案件タイプ
対象会社は大手ブランド向け飲料の受託製造能力を持つが、国内需要の伸び鈍化、メーカー内製化、原料・燃料コストに挟まれていた。さらに工場の法令対応は撤去引当と将来費用を合わせ約39億円規模で、売上を直接増やしにくい必須投資である。短期利益を守りながら製造ライン更新と建屋是正を同時に進める難しさが、非公開化の背景にあった。
アイ・シグマ・キャピタルは同業投資の経験を持ち、丸紅グループの商流を営業、仕入れ、商品開発へ使える。受託製造は設備稼働率が収益を左右するため、新規ブランドや小ロット商品の受注が増えれば固定費吸収に効く。一方、丸紅との取引が対象会社にとって常に最良条件か、ファンドの投資回収期間と長期の工場投資が両立するかは統合後に検証が必要である。
読みどころ
二つのTOBを使う構造は、法人株主に適用され得るみなし配当の税効果を取引価格へ取り込み、その余力を一般株主へ回すものだった。当初説明では、一本のTOBなら1,860円だったところを1,994円へ134円上げられた。売り手ごとに名目価格は異なるが税引後手取りを揃えることで、買手の総支出制約の中で一般株主の現金対価を高める設計である。
順序にも意味がある。JAFホールディングスが先に一般株主から下限以上を取得して支配権を確保し、その後に会社資金で伊藤忠系持分を自己取得する。これにより旧筆頭株主の退出と新買手の支配を段階的に行えるが、自己株取得は対象会社の現金を使うため、取引後の設備投資余力と借入負担を同時に見る必要がある。

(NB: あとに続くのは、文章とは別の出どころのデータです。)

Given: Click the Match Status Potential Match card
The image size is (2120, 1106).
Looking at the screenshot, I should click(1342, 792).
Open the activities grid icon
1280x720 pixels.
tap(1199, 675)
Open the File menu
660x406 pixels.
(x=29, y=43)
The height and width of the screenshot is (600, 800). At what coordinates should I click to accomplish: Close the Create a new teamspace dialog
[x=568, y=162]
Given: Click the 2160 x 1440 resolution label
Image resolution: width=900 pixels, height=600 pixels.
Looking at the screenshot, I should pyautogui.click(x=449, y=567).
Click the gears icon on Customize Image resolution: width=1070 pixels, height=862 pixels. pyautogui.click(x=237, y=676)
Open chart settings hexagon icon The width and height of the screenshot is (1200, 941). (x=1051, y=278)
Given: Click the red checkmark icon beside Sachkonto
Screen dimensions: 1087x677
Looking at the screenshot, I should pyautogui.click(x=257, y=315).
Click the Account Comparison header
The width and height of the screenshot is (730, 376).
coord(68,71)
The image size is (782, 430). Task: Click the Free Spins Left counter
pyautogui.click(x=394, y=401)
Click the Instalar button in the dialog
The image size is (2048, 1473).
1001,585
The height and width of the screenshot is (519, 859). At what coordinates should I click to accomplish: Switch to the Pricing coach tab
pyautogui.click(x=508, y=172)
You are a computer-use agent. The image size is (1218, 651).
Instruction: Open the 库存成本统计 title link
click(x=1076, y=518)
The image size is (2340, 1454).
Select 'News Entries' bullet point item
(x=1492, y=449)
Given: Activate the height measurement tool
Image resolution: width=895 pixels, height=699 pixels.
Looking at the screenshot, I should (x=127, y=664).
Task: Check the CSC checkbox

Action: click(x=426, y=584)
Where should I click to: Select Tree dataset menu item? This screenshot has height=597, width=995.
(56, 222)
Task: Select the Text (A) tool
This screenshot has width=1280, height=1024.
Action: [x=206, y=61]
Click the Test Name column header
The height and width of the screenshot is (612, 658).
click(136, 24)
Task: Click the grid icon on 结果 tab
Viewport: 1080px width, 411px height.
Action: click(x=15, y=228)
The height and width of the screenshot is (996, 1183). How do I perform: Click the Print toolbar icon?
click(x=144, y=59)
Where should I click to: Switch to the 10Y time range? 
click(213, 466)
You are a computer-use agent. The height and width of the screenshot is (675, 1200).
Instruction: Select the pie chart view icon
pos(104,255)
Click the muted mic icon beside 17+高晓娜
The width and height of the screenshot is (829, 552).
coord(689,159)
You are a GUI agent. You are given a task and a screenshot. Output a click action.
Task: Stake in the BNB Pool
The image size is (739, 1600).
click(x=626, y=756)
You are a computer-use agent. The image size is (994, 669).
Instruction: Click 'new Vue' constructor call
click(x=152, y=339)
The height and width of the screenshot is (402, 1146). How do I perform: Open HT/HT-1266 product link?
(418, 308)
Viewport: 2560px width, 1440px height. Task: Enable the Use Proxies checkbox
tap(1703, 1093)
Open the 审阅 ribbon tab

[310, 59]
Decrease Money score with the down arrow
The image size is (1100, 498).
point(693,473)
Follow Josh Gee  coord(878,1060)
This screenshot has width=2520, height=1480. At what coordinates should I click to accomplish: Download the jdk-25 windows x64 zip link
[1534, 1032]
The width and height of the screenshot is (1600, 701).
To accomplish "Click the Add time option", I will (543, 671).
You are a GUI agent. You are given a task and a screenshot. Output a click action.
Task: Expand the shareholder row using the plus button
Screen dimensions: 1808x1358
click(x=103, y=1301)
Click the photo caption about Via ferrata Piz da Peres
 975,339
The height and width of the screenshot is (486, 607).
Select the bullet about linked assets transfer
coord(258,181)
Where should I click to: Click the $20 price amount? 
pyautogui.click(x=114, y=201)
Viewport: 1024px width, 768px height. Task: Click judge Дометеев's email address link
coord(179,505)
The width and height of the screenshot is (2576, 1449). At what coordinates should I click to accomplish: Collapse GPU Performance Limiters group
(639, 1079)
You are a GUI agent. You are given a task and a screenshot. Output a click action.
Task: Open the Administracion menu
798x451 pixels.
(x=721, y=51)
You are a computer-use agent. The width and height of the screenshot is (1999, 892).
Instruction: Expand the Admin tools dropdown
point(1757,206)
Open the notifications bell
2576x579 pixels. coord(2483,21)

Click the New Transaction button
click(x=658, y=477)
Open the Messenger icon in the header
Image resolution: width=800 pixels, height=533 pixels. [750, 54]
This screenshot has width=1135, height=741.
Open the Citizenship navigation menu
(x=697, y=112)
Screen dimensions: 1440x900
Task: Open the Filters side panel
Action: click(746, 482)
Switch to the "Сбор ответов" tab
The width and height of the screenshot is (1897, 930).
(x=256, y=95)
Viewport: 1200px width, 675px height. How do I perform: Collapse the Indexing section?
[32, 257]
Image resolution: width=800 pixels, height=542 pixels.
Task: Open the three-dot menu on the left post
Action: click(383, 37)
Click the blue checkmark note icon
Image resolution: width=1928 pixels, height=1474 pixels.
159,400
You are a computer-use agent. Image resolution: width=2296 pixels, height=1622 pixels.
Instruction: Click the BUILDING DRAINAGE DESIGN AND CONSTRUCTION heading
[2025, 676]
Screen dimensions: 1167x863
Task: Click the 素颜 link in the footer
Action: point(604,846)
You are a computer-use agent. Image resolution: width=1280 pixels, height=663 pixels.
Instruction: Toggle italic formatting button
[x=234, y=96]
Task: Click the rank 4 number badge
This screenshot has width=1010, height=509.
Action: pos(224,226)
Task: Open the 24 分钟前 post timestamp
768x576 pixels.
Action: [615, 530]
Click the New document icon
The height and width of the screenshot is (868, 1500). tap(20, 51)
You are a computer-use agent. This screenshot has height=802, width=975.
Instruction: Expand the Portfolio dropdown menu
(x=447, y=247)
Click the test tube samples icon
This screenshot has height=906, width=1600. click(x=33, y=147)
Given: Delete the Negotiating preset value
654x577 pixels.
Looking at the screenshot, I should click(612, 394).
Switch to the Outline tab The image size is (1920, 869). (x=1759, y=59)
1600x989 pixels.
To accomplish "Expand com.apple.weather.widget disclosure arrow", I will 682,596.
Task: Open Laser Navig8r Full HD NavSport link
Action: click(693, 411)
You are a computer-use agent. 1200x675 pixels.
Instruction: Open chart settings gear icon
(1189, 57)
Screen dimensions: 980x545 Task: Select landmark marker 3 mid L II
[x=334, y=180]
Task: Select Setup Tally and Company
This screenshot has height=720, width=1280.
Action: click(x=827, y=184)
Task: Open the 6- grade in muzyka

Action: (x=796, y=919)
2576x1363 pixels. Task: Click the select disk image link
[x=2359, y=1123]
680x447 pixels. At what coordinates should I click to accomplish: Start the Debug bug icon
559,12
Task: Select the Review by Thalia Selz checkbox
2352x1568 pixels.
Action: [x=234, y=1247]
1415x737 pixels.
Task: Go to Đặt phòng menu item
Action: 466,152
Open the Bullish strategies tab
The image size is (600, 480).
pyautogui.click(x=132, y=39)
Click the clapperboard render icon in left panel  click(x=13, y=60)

当初1,994円でも直前終値に42.53%を付け、DCF1,638円から2,198円の範囲内だった。最終2,449円はそこから455円上がり、当初のDCF上限を251円上回る。再値上げは初期算定後の新しい事業計画を示したものではなく、成立確度を買うための条件変更だった。したがって455円は企業価値見通しの改善というより、応募を集めるため買手が追加配分した取引価値と読むのが自然である。
一般株主は1,626円の自己株TOBではなく、原則として高い外部TOBへ応募することが想定された。価格差が単なる優遇ではなく税引後手取りの調整だとしても、会社資金を使う後段取引がJAFホールディングスの支配取得後に決まるため、特別委員会には二つの価格と資金移動を一体で評価する役割があった。最終的に外部価格だけが2,449円へ上がったことは、一般株主への配分をさらに厚くした。